• _EXERCISE OBJECTIVE_:
Exclude all pictures. Then restate, word for word, the entries from the first line through the line that contains "Task: Click the share icon".

• _WORKING DATA_:
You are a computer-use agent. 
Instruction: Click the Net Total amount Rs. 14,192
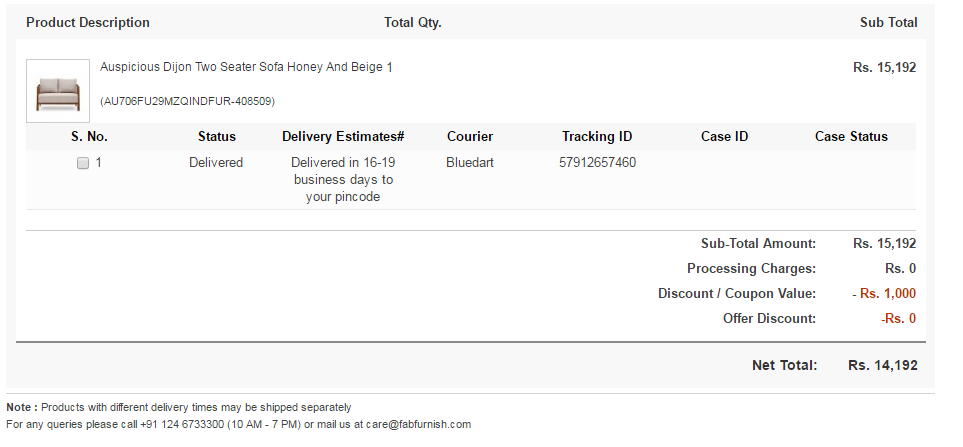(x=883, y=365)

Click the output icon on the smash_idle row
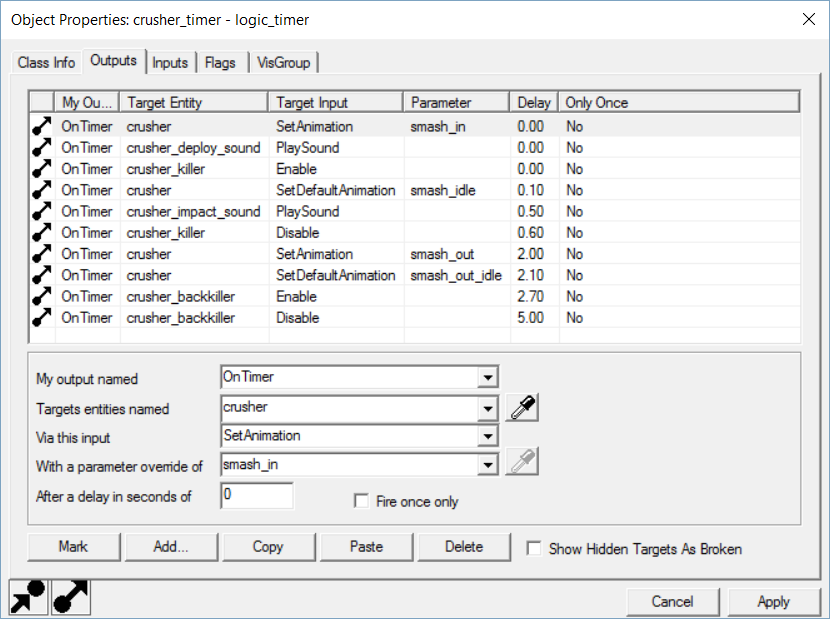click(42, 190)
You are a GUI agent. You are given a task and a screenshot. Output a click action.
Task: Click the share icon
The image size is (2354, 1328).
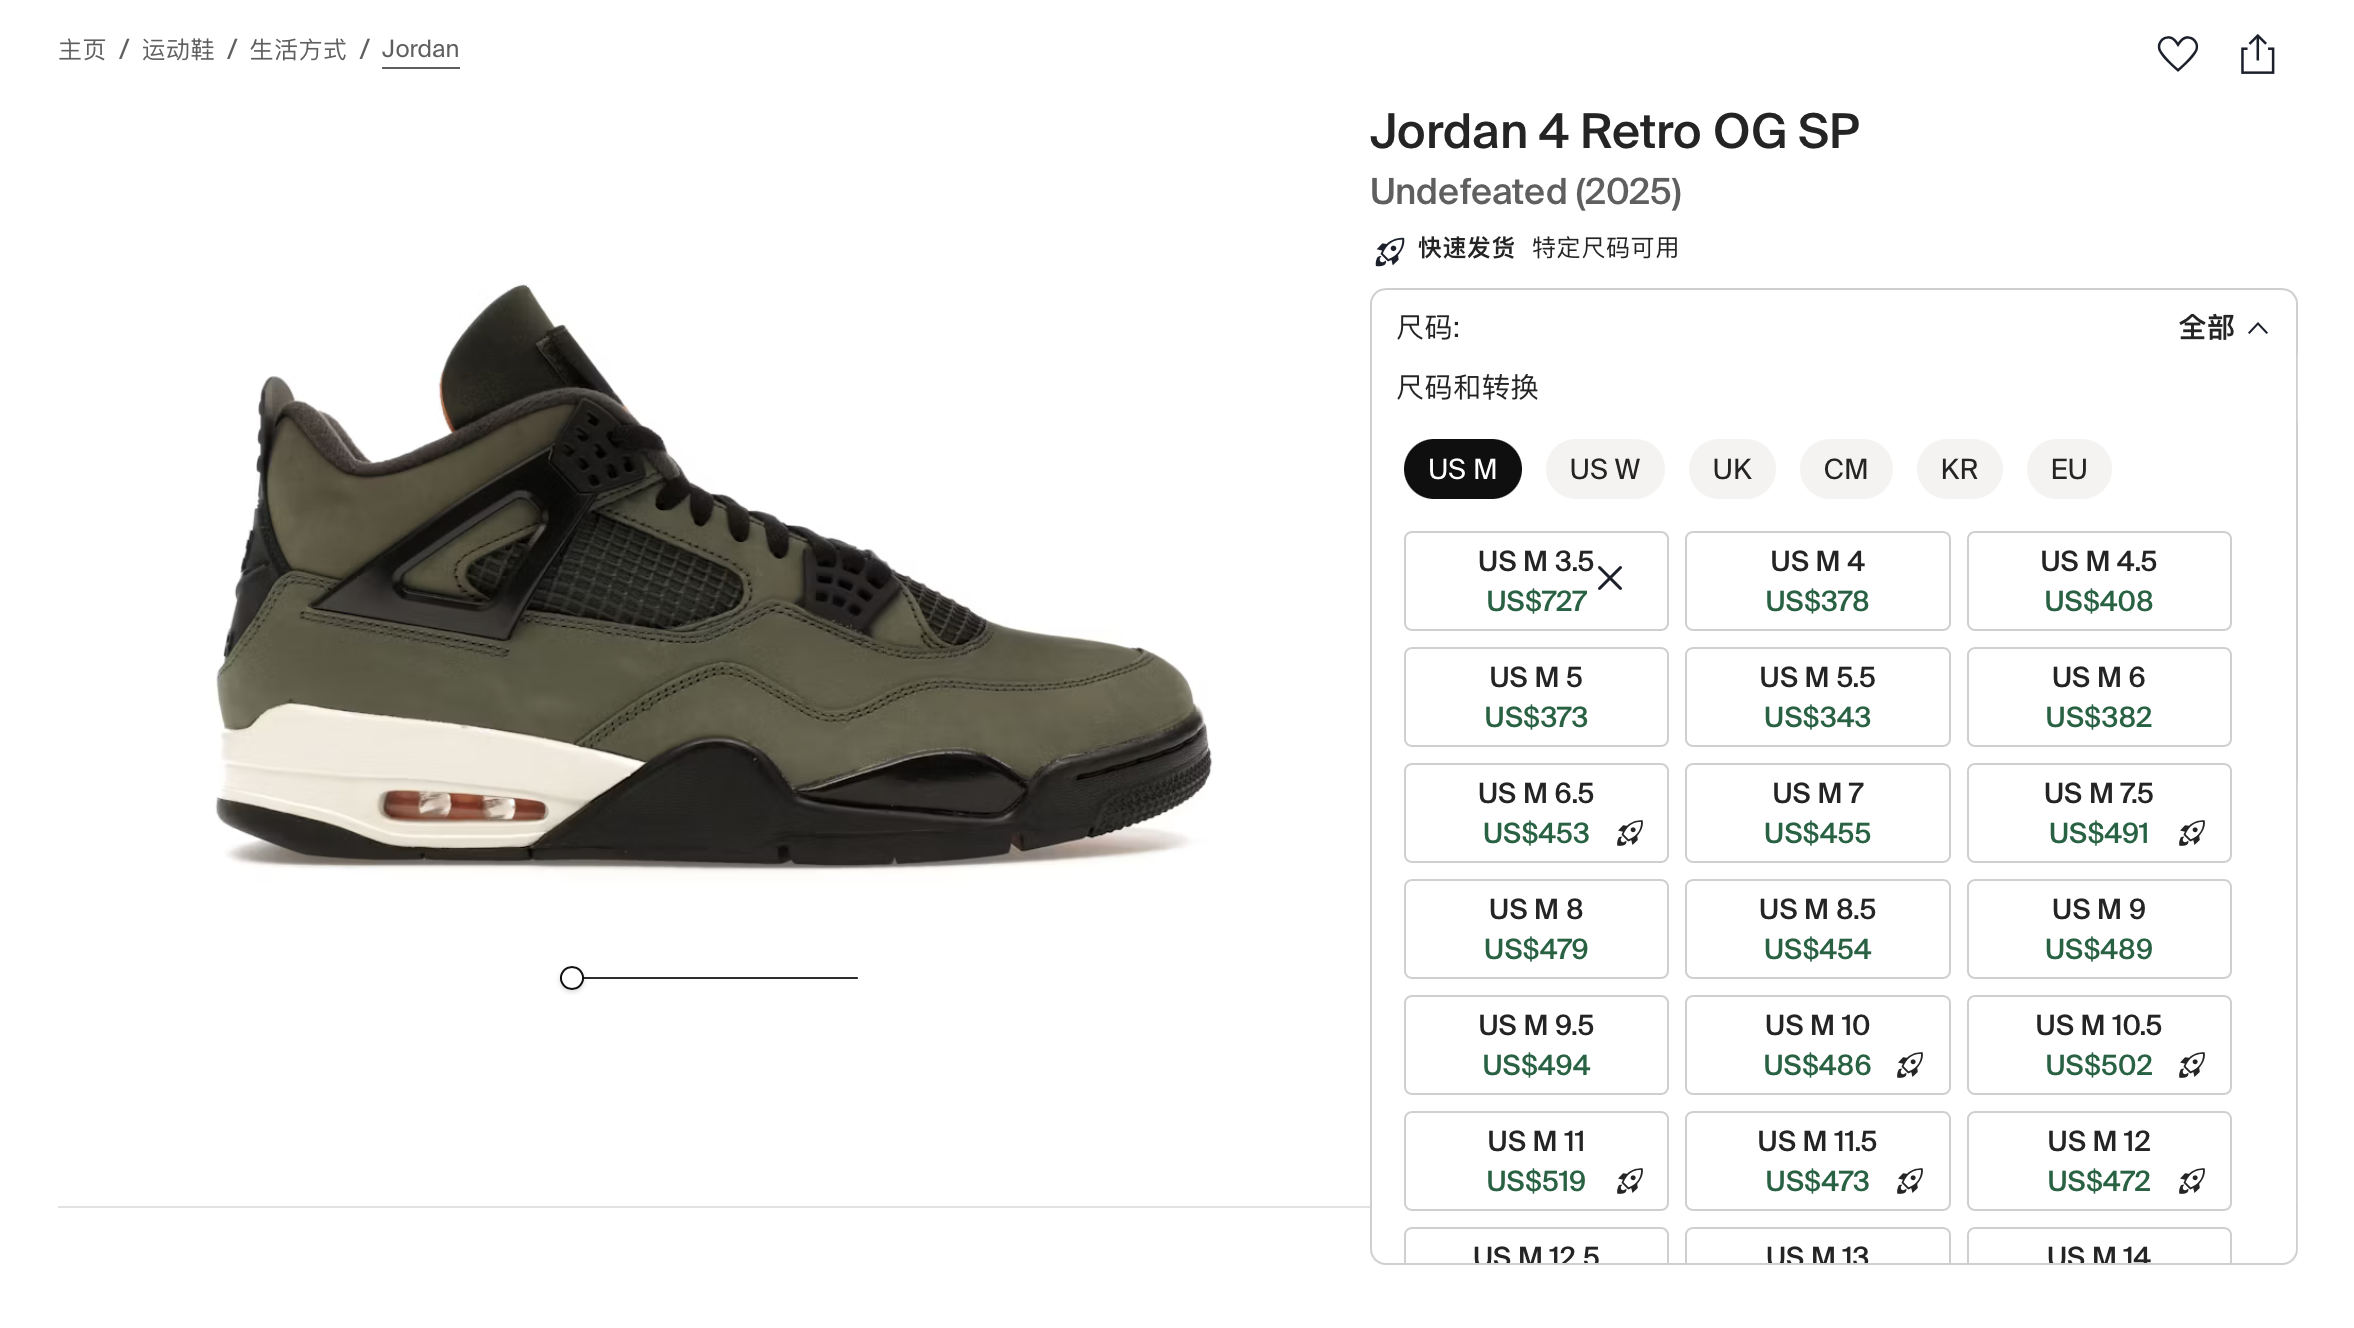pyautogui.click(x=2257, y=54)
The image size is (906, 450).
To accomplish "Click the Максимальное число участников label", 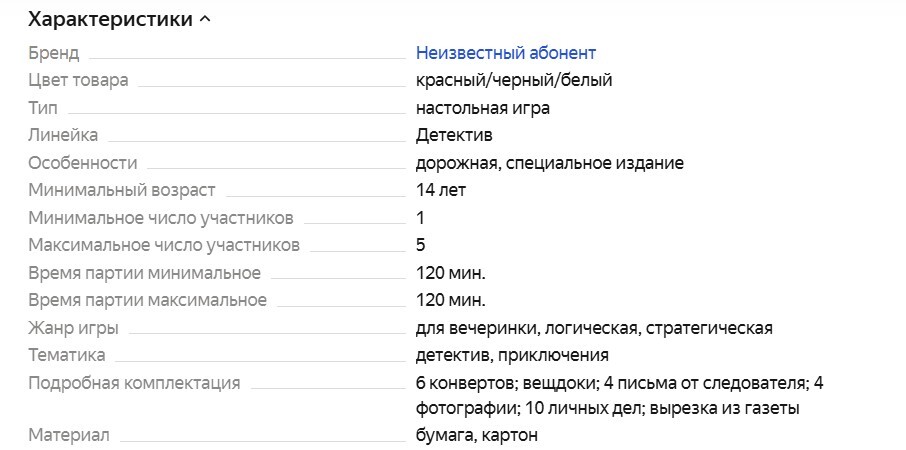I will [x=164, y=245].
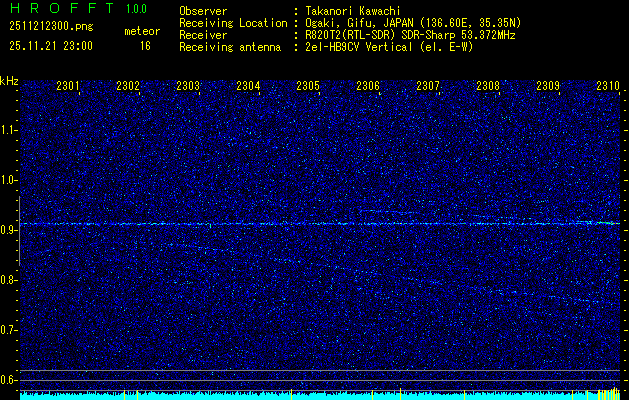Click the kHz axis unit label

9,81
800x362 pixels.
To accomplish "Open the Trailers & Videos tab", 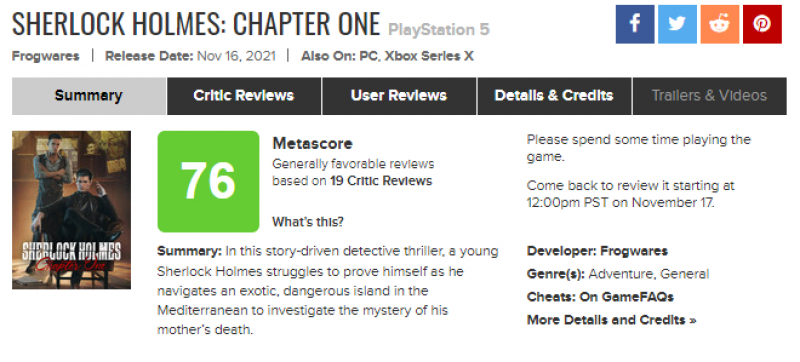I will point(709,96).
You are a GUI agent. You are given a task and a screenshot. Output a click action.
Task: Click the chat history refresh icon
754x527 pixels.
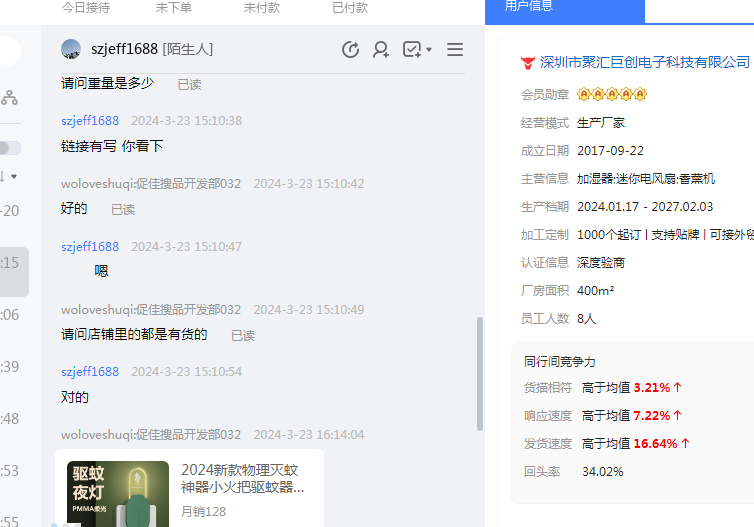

• _SOLUTION TO THE EXERCISE_:
You are a computer-use agent. 
Instruction: Click the Net Total amount Rs. 14,192
(x=883, y=365)

Click the output icon on the smash_idle row
click(42, 190)
You are a GUI agent. You are given a task and a screenshot. Output a click action.
Task: Click the share icon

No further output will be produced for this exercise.